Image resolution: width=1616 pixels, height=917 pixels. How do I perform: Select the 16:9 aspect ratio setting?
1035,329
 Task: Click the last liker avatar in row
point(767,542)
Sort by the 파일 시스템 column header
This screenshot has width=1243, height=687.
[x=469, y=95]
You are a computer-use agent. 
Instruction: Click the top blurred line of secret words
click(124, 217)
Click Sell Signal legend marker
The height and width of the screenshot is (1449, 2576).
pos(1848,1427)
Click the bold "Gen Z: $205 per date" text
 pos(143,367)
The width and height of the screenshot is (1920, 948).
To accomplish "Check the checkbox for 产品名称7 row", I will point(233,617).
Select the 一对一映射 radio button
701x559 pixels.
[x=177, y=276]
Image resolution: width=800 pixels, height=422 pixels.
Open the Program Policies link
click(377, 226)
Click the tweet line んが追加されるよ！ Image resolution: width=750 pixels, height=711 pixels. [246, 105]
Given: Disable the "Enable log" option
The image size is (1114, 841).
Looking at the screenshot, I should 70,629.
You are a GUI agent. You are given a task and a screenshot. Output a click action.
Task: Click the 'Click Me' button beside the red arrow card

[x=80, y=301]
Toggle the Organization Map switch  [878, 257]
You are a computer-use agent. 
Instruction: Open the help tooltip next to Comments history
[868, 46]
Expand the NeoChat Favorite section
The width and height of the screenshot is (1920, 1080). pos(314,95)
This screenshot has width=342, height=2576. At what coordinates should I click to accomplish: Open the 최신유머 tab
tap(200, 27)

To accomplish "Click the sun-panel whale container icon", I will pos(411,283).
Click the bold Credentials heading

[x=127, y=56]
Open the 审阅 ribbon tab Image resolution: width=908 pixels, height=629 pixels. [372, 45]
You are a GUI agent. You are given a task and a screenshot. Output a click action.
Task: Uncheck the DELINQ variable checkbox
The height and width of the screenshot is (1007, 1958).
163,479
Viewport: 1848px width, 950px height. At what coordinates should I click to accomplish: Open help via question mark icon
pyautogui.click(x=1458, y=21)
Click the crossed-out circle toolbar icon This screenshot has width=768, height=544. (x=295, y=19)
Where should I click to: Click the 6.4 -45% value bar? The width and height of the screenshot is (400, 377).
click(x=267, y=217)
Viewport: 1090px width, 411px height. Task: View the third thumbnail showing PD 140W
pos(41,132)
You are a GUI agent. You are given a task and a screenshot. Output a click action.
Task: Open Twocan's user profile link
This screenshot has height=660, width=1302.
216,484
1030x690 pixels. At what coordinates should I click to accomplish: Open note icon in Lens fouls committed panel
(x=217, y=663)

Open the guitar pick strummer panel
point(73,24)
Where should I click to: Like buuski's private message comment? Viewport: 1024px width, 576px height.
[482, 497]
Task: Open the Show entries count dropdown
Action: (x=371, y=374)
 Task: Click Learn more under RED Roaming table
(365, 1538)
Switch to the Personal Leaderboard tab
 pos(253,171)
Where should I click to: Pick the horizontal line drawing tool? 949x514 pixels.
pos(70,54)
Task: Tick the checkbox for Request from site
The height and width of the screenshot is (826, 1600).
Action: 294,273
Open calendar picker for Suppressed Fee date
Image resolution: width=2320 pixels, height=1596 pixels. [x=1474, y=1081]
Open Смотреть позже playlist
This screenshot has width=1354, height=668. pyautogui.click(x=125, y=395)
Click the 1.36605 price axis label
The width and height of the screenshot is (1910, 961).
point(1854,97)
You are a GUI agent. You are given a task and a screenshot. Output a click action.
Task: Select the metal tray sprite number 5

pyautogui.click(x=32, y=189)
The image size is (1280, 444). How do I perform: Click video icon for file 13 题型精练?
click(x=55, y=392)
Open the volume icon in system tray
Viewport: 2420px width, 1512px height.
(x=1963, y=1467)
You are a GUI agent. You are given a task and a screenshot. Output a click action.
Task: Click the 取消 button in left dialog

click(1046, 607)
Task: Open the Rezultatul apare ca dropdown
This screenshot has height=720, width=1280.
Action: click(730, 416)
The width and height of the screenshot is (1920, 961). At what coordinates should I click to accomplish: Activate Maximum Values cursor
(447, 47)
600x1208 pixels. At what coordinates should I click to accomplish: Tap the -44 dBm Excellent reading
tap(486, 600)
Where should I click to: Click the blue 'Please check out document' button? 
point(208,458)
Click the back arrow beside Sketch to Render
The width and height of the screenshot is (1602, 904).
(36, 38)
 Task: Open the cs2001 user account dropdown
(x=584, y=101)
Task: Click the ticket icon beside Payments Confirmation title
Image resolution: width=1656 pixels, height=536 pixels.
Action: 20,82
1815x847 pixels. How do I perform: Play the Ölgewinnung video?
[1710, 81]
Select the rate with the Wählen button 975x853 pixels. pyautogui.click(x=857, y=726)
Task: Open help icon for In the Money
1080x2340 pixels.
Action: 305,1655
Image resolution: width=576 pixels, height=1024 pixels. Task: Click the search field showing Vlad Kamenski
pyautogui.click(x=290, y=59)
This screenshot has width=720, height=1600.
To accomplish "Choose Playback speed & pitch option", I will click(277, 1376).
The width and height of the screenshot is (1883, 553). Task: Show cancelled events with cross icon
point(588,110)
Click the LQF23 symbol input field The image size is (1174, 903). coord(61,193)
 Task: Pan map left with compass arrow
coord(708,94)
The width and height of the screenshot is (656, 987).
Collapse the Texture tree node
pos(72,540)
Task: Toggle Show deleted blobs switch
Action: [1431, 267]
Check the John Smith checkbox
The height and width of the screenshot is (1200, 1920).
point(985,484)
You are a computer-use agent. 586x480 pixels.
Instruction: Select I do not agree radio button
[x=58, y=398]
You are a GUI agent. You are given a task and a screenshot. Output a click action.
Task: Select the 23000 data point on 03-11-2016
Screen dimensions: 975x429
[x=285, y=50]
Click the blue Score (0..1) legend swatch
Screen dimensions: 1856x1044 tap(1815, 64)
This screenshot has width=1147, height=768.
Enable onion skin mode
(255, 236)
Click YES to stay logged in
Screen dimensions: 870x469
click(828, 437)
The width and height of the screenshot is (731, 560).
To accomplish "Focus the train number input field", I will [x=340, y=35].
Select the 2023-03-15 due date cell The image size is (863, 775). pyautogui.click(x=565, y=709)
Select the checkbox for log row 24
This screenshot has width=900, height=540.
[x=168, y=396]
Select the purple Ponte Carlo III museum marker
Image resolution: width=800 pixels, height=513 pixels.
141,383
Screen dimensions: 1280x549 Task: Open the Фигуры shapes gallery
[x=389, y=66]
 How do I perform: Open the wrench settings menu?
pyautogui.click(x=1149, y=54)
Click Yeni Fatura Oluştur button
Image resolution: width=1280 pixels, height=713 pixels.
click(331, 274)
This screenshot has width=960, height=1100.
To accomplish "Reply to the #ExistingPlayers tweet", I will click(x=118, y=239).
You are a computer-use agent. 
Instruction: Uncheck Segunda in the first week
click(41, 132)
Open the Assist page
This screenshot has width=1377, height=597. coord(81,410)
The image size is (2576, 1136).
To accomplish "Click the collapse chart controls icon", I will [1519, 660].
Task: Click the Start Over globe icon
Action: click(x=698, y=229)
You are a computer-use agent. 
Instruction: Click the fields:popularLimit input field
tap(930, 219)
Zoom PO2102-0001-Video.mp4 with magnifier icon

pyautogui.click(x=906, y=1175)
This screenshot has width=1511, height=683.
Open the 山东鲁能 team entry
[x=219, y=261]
☆ ☆ ☆ ☆
Transcribe all of the lines above exactly as they appear.

Image resolution: width=1616 pixels, height=917 pixels. How do I perform: Select the 16:9 aspect ratio setting?
1035,329
 Task: Click the last liker avatar in row
point(767,542)
Sort by the 파일 시스템 column header
This screenshot has width=1243, height=687.
[x=469, y=95]
You are a computer-use agent. 
Instruction: Click the top blurred line of secret words
click(124, 217)
Click Sell Signal legend marker
The height and width of the screenshot is (1449, 2576).
pos(1848,1427)
Click the bold "Gen Z: $205 per date" text
 pos(143,367)
The width and height of the screenshot is (1920, 948).
To accomplish "Check the checkbox for 产品名称7 row", I will point(233,617).
Select the 一对一映射 radio button
701x559 pixels.
[x=177, y=276]
Image resolution: width=800 pixels, height=422 pixels.
Open the Program Policies link
click(377, 226)
Click the tweet line んが追加されるよ！ Image resolution: width=750 pixels, height=711 pixels. [246, 105]
Given: Disable the "Enable log" option
The image size is (1114, 841).
Looking at the screenshot, I should 70,629.
You are a GUI agent. You are given a task and a screenshot. Output a click action.
Task: Click the 'Click Me' button beside the red arrow card

[x=80, y=301]
Toggle the Organization Map switch  [878, 257]
You are a computer-use agent. 
Instruction: Open the help tooltip next to Comments history
[868, 46]
Expand the NeoChat Favorite section
The width and height of the screenshot is (1920, 1080). pos(314,95)
This screenshot has width=342, height=2576. At what coordinates should I click to accomplish: Open the 최신유머 tab
tap(200, 27)

To accomplish "Click the sun-panel whale container icon", I will pos(411,283).
Click the bold Credentials heading

[x=127, y=56]
Open the 审阅 ribbon tab Image resolution: width=908 pixels, height=629 pixels. [372, 45]
You are a GUI agent. You are given a task and a screenshot. Output a click action.
Task: Uncheck the DELINQ variable checkbox
The height and width of the screenshot is (1007, 1958).
163,479
Viewport: 1848px width, 950px height. At what coordinates should I click to accomplish: Open help via question mark icon
pyautogui.click(x=1458, y=21)
Click the crossed-out circle toolbar icon This screenshot has width=768, height=544. (x=295, y=19)
Where should I click to: Click the 6.4 -45% value bar? The width and height of the screenshot is (400, 377).
click(x=267, y=217)
Viewport: 1090px width, 411px height. Task: View the third thumbnail showing PD 140W
pos(41,132)
You are a GUI agent. You are given a task and a screenshot. Output a click action.
Task: Open Twocan's user profile link
This screenshot has height=660, width=1302.
216,484
1030x690 pixels. At what coordinates should I click to accomplish: Open note icon in Lens fouls committed panel
(x=217, y=663)

Open the guitar pick strummer panel
point(73,24)
Where should I click to: Like buuski's private message comment? Viewport: 1024px width, 576px height.
[482, 497]
Task: Open the Show entries count dropdown
Action: (x=371, y=374)
 Task: Click Learn more under RED Roaming table
(365, 1538)
Switch to the Personal Leaderboard tab
 pos(253,171)
Where should I click to: Pick the horizontal line drawing tool? 949x514 pixels.
pos(70,54)
Task: Tick the checkbox for Request from site
The height and width of the screenshot is (826, 1600).
Action: 294,273
Open calendar picker for Suppressed Fee date
Image resolution: width=2320 pixels, height=1596 pixels. [x=1474, y=1081]
Open Смотреть позже playlist
This screenshot has width=1354, height=668. pyautogui.click(x=125, y=395)
Click the 1.36605 price axis label
The width and height of the screenshot is (1910, 961).
point(1854,97)
You are a GUI agent. You are given a task and a screenshot. Output a click action.
Task: Select the metal tray sprite number 5

pyautogui.click(x=32, y=189)
The image size is (1280, 444). How do I perform: Click video icon for file 13 题型精练?
click(x=55, y=392)
Open the volume icon in system tray
Viewport: 2420px width, 1512px height.
(x=1963, y=1467)
You are a GUI agent. You are given a task and a screenshot. Output a click action.
Task: Click the 取消 button in left dialog

click(1046, 607)
Task: Open the Rezultatul apare ca dropdown
This screenshot has height=720, width=1280.
Action: click(730, 416)
The width and height of the screenshot is (1920, 961). At what coordinates should I click to accomplish: Activate Maximum Values cursor
(447, 47)
600x1208 pixels. At what coordinates should I click to accomplish: Tap the -44 dBm Excellent reading
tap(486, 600)
Where should I click to: Click the blue 'Please check out document' button? 
point(208,458)
Click the back arrow beside Sketch to Render
The width and height of the screenshot is (1602, 904).
(36, 38)
 Task: Open the cs2001 user account dropdown
(x=584, y=101)
Task: Click the ticket icon beside Payments Confirmation title
Image resolution: width=1656 pixels, height=536 pixels.
Action: 20,82
1815x847 pixels. How do I perform: Play the Ölgewinnung video?
[1710, 81]
Select the rate with the Wählen button 975x853 pixels. pyautogui.click(x=857, y=726)
Task: Open help icon for In the Money
1080x2340 pixels.
Action: 305,1655
Image resolution: width=576 pixels, height=1024 pixels. Task: Click the search field showing Vlad Kamenski
pyautogui.click(x=290, y=59)
This screenshot has width=720, height=1600.
To accomplish "Choose Playback speed & pitch option", I will click(277, 1376).
The width and height of the screenshot is (1883, 553). Task: Show cancelled events with cross icon
point(588,110)
Click the LQF23 symbol input field The image size is (1174, 903). coord(61,193)
 Task: Pan map left with compass arrow
coord(708,94)
The width and height of the screenshot is (656, 987).
Collapse the Texture tree node
pos(72,540)
Task: Toggle Show deleted blobs switch
Action: [1431, 267]
Check the John Smith checkbox
The height and width of the screenshot is (1200, 1920).
point(985,484)
You are a computer-use agent. 586x480 pixels.
Instruction: Select I do not agree radio button
[x=58, y=398]
You are a GUI agent. You are given a task and a screenshot. Output a click action.
Task: Select the 23000 data point on 03-11-2016
Screen dimensions: 975x429
[x=285, y=50]
Click the blue Score (0..1) legend swatch
Screen dimensions: 1856x1044 tap(1815, 64)
This screenshot has width=1147, height=768.
Enable onion skin mode
(255, 236)
Click YES to stay logged in
Screen dimensions: 870x469
click(828, 437)
The width and height of the screenshot is (731, 560).
To accomplish "Focus the train number input field", I will [x=340, y=35].
Select the 2023-03-15 due date cell The image size is (863, 775). pyautogui.click(x=565, y=709)
Select the checkbox for log row 24
This screenshot has width=900, height=540.
[x=168, y=396]
Select the purple Ponte Carlo III museum marker
Image resolution: width=800 pixels, height=513 pixels.
141,383
Screen dimensions: 1280x549 Task: Open the Фигуры shapes gallery
[x=389, y=66]
 How do I perform: Open the wrench settings menu?
pyautogui.click(x=1149, y=54)
Click Yeni Fatura Oluştur button
Image resolution: width=1280 pixels, height=713 pixels.
click(331, 274)
This screenshot has width=960, height=1100.
To accomplish "Reply to the #ExistingPlayers tweet", I will click(x=118, y=239).
You are a computer-use agent. 
Instruction: Uncheck Segunda in the first week
click(41, 132)
Open the Assist page
This screenshot has width=1377, height=597. coord(81,410)
The image size is (2576, 1136).
To accomplish "Click the collapse chart controls icon", I will [1519, 660].
Task: Click the Start Over globe icon
Action: click(x=698, y=229)
You are a computer-use agent. 
Instruction: Click the fields:popularLimit input field
tap(930, 219)
Zoom PO2102-0001-Video.mp4 with magnifier icon

pyautogui.click(x=906, y=1175)
This screenshot has width=1511, height=683.
Open the 山东鲁能 team entry
[x=219, y=261]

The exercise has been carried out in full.